The high concentration of ownership and poor disclosure combined with unclear rules in the takeover market, work in favor of owner-managers who can exploit the weak bargaining power of minority shareholders. Institutional monitoring is confined to the Monetary Authority (Singapore central bank) for financial institutions and the Stock Exchange for other firms.
The Singapore Corporate Governance system is based on the Anglo American model, which revolves around capital market controls of managerial behavior.
Companies Legislation and Shareholders Rights
The Companies Act of 1990 governs the registration of companies and is the primary source of law protecting the rights of shareholders. The Articles of Association gives in detail the rights of shareholders. A model set of Articles of Association is contained in the Fourth Schedule of the Act. Association is contained in the Fourth Schedule of the Act. The Model applies to companies that have not adopted their own Articles, or where the companies’ Articles are silent on specific issues. Under the model Articles of Association, companies are allowed to issue shares with different rights pertaining to dividends, voting or return of capital. However, Section 64 of the Act requires all ordinary shares to carry one vote per share (the exception being a management share issued by a newspaper company under the Newspaper and Printing Presses Act). Other major features of company legislation relating to shareholders’ rights include voting by proxies must be in person and not by mail, and cumulative voting for directors is not permitted.
Regulations of Takeovers
The Singapore Code on Takeovers and Mergers is the major source of guidance on the conduct and procedures to be followed in takeover and merger transactions. The Code is non-statutory and supplements and expands on the statutory provisions on takeovers found in sections 213 and 214 and the Tenth Schedule of the Companies Act. It is modeled on the UK model Code, whereby shareholders, rather than directors (as is the case in the US), decide whether to accept or reject an offer. Companies listed on the SGX that are parties to a takeover or merger also have to comply with the provisions in the Listing Manual of the SGX.
Regulation in the public sector is effected primarily by the Registry of Companies and
Businesses (RCB), which administers the Companies Act of 1990, and the Monetary Authority of Singapore, which administers the Securities Industry Act of 1986. The Companies Act requires financial statements to comply with the detailed disclosure requirements in the Ninth Schedule and to present a true and fair view. Certain differences exist in accounting and auditing requirements for private companies, public companies and listed companies.

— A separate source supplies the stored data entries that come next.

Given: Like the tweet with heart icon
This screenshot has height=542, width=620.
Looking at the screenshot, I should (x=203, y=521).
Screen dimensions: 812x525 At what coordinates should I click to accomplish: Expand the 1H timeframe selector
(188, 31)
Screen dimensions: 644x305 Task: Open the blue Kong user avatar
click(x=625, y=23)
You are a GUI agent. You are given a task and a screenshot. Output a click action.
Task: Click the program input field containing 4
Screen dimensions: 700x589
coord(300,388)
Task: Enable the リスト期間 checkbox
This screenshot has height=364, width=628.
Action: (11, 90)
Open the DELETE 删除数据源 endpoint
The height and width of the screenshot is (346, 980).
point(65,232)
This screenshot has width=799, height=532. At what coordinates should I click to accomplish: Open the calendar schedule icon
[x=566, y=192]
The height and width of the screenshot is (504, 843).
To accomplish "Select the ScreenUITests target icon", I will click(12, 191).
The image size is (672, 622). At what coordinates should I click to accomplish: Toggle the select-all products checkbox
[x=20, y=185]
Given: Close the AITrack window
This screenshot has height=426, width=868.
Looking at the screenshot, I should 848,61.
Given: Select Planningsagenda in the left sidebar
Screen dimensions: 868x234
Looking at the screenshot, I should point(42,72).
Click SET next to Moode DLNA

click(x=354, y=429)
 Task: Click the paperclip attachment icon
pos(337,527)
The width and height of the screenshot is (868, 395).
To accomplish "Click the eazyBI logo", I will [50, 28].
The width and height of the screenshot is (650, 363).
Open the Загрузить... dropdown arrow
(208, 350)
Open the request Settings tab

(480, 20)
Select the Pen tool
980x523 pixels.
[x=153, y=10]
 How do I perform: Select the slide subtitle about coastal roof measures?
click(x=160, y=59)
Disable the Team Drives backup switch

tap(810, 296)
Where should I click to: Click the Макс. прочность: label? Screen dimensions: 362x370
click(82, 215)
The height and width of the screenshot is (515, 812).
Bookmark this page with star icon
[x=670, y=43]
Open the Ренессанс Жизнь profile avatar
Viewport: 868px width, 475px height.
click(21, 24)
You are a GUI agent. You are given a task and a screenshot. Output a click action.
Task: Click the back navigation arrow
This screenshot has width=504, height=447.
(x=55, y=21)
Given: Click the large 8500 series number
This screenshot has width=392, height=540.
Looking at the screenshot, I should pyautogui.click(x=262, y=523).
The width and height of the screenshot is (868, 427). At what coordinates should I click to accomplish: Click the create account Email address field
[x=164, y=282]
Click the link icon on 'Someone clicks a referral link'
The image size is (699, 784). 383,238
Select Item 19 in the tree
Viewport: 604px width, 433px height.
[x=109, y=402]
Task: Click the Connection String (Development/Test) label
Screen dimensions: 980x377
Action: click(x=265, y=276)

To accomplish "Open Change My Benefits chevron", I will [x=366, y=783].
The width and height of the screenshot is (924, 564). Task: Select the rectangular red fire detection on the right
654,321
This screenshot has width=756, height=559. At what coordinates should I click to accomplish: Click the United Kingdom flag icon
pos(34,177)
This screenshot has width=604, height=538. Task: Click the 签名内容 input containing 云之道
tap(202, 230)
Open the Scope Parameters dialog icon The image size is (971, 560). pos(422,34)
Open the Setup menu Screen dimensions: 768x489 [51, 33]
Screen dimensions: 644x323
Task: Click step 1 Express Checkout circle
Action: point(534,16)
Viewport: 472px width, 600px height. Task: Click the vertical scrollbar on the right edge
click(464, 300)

The regulation of accounting in Singapore involves a combination of private sector and public sector regulation. The Statements of Accounting Standards (SAS) together with the rules contained in the Stock Exchange Listing Manual (administered by the SGX) and the Companies Act determine how accounting is practiced in Singapore. The two major institutions involved in private sector regulation are the professional accounting body, The Institute of Certified Public Accountants of Singapore (ICPAS), and the Singapore Exchange (SGX).
The ICPAS has sole responsibility for developing and maintaining the Statements of Accounting Standards (SAS) and issuing Statements of Recommended Accounting Practice (RAP), which specify how to account for various business transactions. Standards-setting is done through the Accounting Standards Committee, which is appointed by the Council of the ICPAS. Each new Standard becomes part of GAAP, the “accounting law of the land.” There is also the Financial Statements Review Committee of the ICPAS which reviews published financial statements for compliance with statutory requirements.
Financial Sector Regulations
The institutional environment in which corporate governance is played out would not be complete without understanding the role and importance of the financial services sector. The Singapore government as an early part of its industrial policy targeted the financial services sector for development into one of the key sector for the local economy.
The regulation of disclosure standards in financial institutions is spread over a number of institutions, namely the SGX, Monetary Authority of Singapore (MAS), Securities Industry Council, Registrar of Companies and Commercial Affairs Department of the Ministry of Finance.
Investments of banks in other commercial enterprises is limited by the Banking Act of 1970, to a specified percentage of its capital funds, in recent times it is 10% in the share capital of a company. The only exception being when a bank invests in companies set up to expand growth in Singapore.